When she returned to B.C. in August of 2023, her neurologist said that no one in the province would be able to perform the surgery. Instead, he recommended a trial drug and more injections to manage the symptoms but not fix the problem.

“We’re living here in British Columbia, and we’re supposed to have this extraordinary health care system or access to care, and that’s the farthest from the truth,” says Worton.

Worton was forced to sell her car and her trailer to pay for the surgery. Many community members and local businesses at the time, also raised money so she could get the medical help she needed.

According to the National Library of Medicine, the anti-COVID vaccines can have side effects. The organization says that long post-COVID vaccination syndrome is often neglected.

On a visit to the Edmonton Heart Fit Clinic, they aged her vascular system to be almost 70 years old. At the time, she was 43 years old.

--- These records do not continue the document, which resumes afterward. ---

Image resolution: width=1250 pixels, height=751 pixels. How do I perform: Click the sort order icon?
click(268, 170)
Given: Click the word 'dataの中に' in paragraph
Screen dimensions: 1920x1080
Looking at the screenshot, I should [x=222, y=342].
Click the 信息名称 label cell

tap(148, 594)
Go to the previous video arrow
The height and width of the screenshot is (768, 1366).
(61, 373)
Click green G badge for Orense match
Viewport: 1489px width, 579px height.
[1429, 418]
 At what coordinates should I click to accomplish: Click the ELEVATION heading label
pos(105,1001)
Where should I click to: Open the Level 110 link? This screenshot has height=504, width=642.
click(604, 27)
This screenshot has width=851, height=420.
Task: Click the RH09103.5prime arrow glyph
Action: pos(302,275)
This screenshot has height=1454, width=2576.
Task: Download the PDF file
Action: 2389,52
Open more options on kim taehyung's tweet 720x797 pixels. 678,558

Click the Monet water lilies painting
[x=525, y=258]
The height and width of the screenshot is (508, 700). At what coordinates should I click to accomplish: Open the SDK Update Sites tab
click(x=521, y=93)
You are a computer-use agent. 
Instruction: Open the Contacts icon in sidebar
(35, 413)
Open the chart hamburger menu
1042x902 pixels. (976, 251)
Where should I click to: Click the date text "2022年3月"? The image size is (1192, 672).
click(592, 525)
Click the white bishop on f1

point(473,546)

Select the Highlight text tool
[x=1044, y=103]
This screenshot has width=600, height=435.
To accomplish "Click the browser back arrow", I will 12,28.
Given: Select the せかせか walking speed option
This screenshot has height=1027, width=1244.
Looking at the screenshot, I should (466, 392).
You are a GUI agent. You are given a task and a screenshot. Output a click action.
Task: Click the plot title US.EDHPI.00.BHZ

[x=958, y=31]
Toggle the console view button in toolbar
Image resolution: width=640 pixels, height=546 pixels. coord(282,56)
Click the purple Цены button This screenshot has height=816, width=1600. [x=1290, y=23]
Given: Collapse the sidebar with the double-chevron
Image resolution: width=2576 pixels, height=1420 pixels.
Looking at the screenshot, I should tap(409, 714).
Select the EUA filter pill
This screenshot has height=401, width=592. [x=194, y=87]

However, no Canadian doctor she visited could explain the reason behind her symptoms and how they related to the COVID-19 vaccine.

Worton says, “I had no evidence of disease prior to vaccination. Throughout this experience I have been criticized, judged and mocked by medical professionals and individuals, as a whole, for asking hard questions about vaccine adverse effects. And that we can’t talk about it. Why? All I want is my health back. And if it means asking hard questions to get to the root cause, I will. I have to for myself and my family.”

Worton said Alberta has taken the lead on investigating their COVID-19 vaccine and pandemic response and hopes other provinces follow suit.